浅草在住、断腸亭錠志の断腸亭料理日記はてな版です。(内容は本店と同じです。)

断腸亭料理日記本店



稲荷町・洋食・ベア・カツカレー

5月30日(土)昼

引き続き、土曜日。

どうしたわけか、カツカレーが食べたくなった。

このところ暑くなってきたせいであろう、
とんかつづいている。

この近所でカツカレーというと寿の[キッチン南海]であったのだが
しばらく行っていないうちに、閉店をしていた。
以前は国際通りと春日通りの交差点にとっても味のある
小さな店で、老夫婦と娘さんであろうか、家族で
やっていて、ファンであった。

一度、一度、この交差点の対角のビルの1階に引越してやっていたのである。
残念である。

こういういかにも下町らしい味のある小さな洋食やは
どうしても段々となくなっていくのであろう。

例えば、人形町[小春軒]などは
私よりも若い四代目が継がれている。

有名な店であればまだしも、なのであろうか。
新たに始める人はいないのであろうか。

ラーメンやなどは、もう雨後の竹の子のように
どんどんとできるが、洋食やを始めたいというような
若い人はやはり少なかろう。
(フレンチやイタリアンではなく「洋食や」である。
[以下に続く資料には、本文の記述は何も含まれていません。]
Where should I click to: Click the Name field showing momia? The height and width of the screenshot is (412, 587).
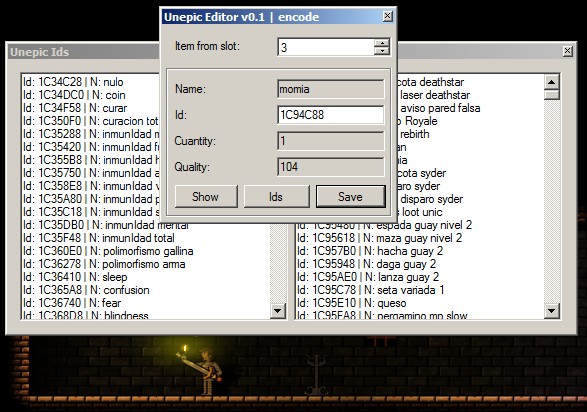(x=331, y=89)
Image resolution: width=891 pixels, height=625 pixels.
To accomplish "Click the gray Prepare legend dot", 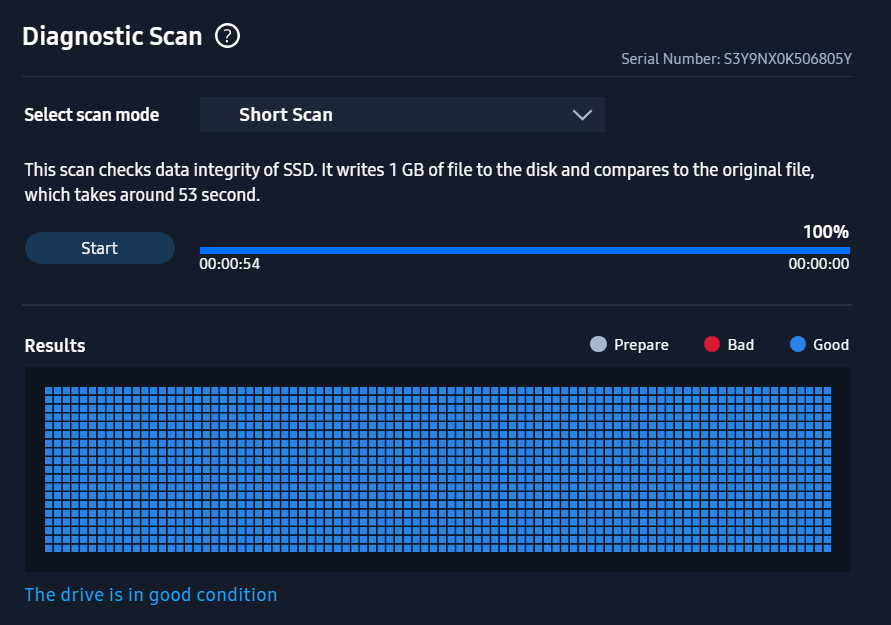I will (598, 344).
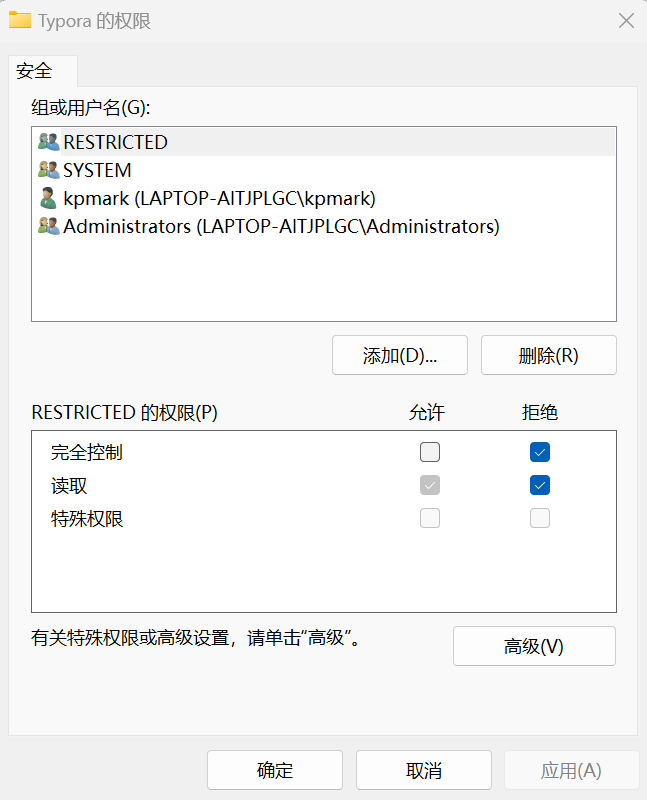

)
正味のはなし、やはりラーメンの方が修行などにしても
簡単なのであろう。
てっとり早くできて当たれば儲かる?のか。

洋食というのは、鮨、うなぎ、天ぷらと並んで、明治大正から続く、
東京下町を代表するもう一つの食文化といってよろしかろう。
この佳き伝統が続いてほしいと心から願う。

ともあれ。

カツカレーというのはやっぱりどうしても定期的に
特にこの季節は、食べたくなる。

大手のスタンドカレーチェーンでもカツカレーはあるが
やはり、こういう東京下町洋食の流れをくむ洋食やの味には
勝てない。

そうだ!。
もう一軒思い出した。

稲荷町[ベア]である。

稲荷町は私の住む元浅草の隣町(となりちょう)。
清洲橋通りを渡って、歩いても5〜6分。
出前でもよくお世話になっているが、文字通り下町の
洋食やであろう。

昼12時に自転車で出て、先に床屋、仲御徒町のQBに寄る。

天気もよくて、素足に雪駄
半袖の白いポロシャツ。

髪を切って、仲御徒町から稲荷町にまわる。

場所は稲荷町の交差点近くではあるが、裏路地。

店の前に自転車をとめて入る。

土曜日の昼だが、席はほぼ埋まっている。

カウンターに座る。

迷わず、カツカレーを頼む。

お客さんはおそらく皆近所の人であろう。

後ろのテーブルに座っているお父さん、お母さん、
若い息子夫婦なんという家族。
聞くともなしに4人の話を聞いていると、お父さんが病院から退院
したところのよう。ビールを頼み、久しぶりのようで、
うまいね〜、とお父さん。

カウンターの向こうの調理場。
料理を作っているのは二人。

料理を出すのは一人。
今日初めて気が付いたのだが、この三人顔を見比べてみると、
どう見ても親、子、孫。三人眼鏡を掛けて、そっくりである。

いつもは料理を運び、会計をするのに、もう一人
先の三人との関係はよくわからぬが、年配の親爺さんがいる。
親爺さんは出前にでもでているのか。
それで、今は料理を運んでいるのは、料理人親子の
お孫さんのお兄ちゃん一人ということであろうか。

きた。



ここは必ず味噌汁付き。

食べると、今日のカレーは妙に濃い。

ここでもなん度かカツカレーは食べたことがあるが
もう少しカレーが薄かったような印象がある。
今日は、煮詰まっていたのか。
気のせいかもしれぬが。

やはり、カツカレーの場合、揚げ油はラードで
カレーの味は濃いめ。

これがうまい。

食べ終わり、真面目そうなお兄ちゃんに勘定をする。

調理場の中の二人からも、毎度ありがとうございます〜、と、
かわるがわる声がする。

ご馳走様でした。
おいしかったです。


下谷稲荷町[ベア]。

別段、電車賃を掛けてくるというところではない、
下町のなんということはない洋食やであるが、
こういう家が希少な存在になりつつある。